The city, which has roots as a working man’s offshoot of tonier Charleston, responded by cracking down even more on crime. Within years, violent crime and murder dropped to half of what it had been. And while many say the city was safer and more open because of police outreach throughout the community, a lingering question is whether vigorous traffic stops of a lot of black residents for broken tail lights or expired registration ran roughshod over civil liberties.

Maintaining safety while protecting liberties is delicate. The balance is rightfully getting more airtime these days in North Charleston and across the country after the shooting of Walter Scott last week made global headlines. An officer, who first maintained he feared for his life in a struggle with Scott, found himself in jail Tuesday on a murder charge after a video surfaced showing him shooting eight times at Scott, who was apparently fleeing after being zapped with a taser. Scott’s death was ruled a homicide by the county coroner, who said an autopsy revealed he “sustained multiple gunshot wounds to the back of his body.”

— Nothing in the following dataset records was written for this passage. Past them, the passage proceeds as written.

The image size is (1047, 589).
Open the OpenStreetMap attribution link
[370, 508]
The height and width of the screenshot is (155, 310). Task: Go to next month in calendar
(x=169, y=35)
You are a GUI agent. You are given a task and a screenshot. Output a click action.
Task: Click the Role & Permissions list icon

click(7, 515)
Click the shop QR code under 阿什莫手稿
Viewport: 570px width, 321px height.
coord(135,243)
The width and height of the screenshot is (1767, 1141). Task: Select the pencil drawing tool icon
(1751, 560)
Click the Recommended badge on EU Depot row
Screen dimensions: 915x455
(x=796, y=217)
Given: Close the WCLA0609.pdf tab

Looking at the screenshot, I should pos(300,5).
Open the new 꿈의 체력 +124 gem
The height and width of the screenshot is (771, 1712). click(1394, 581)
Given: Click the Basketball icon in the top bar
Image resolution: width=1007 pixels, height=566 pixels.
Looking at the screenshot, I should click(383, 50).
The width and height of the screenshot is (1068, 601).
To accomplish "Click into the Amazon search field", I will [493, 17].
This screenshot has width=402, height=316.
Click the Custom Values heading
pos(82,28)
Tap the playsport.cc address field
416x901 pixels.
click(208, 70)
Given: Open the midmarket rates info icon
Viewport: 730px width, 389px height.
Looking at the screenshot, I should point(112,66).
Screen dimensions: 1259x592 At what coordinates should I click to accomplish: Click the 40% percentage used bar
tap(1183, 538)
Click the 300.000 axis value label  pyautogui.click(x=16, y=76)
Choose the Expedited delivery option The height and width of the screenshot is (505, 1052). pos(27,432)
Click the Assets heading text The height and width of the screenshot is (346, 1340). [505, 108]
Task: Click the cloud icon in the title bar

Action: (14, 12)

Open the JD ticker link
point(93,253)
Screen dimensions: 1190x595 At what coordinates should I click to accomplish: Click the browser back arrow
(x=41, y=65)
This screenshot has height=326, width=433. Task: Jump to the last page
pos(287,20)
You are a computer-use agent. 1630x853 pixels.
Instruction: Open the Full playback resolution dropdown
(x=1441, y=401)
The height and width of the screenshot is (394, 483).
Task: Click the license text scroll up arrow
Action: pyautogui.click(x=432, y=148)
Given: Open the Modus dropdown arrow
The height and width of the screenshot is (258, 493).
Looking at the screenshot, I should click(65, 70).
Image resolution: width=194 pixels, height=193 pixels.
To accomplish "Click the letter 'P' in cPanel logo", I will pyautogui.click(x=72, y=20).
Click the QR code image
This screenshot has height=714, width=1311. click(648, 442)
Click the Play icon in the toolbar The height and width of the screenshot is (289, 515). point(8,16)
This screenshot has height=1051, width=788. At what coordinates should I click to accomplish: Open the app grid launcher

The video could have created a powder keg that turned North Charleston into a place like Ferguson, Mo., Cleveland or New York City where high-profile deaths of blacks by white officers led to protests or violence. But fortunately, that hasn’t happened so far in North Charleston — probably for two good reasons.

First, Scott’s family called for calm and change. They displayed an unfathomable amount of grace in what is an unimaginable circumstance.

Second, North Charleston officials acted decisively and quickly. Even before the video bounced across the world on traditional and social media, authorities charged the officer involved in the shooting with murder and put him in jail. The law, Mayor Keith Summey essentially said, is the law — for police officers and everyday citizens. And if you make a bad decision, you have to live with it, he said. The day after the murder arrest, Summey announced patrol officers on the city’s force would be outfitted with body cameras, which advocates say may help defuse situations involving confrontations.

But while the city is to be commended for handling things well so far, there’s a long way to go still. Body cams may help, but technology will not solve the root at what’s eating at police departments across the state, which has had other highly-publicized officer-involved shootings in recent months.

“Requiring officers to wear body cameras to record stops can – can – help document what goes on, but they aren’t a panacea,” notes the ACLU’s Victoria Middleton. “It’s possible that they could de-escalate interactions with citizens, but cameras alone won’t solve problems of institutional bias, conscious or unconscious.”

Communities and police across the state need to build more bridges. City council members and state legislators have to determine whether more resources are needed to pay police better and get better-quality recruits. Officials should work on ways to thwart racial profiling. They need to involve citizens to determine whether police need more and better training. Citizens need more confidence in police, who can earn it by taking complaints seriously.

And more than anything, South Carolinians need to confront decades of silence, ill will and tension involving race and prejudice. If Walter Scott’s tragic death teaches us anything, it should teach us to work together so any man stopped for a broken tail light doesn’t die from being shot in the back.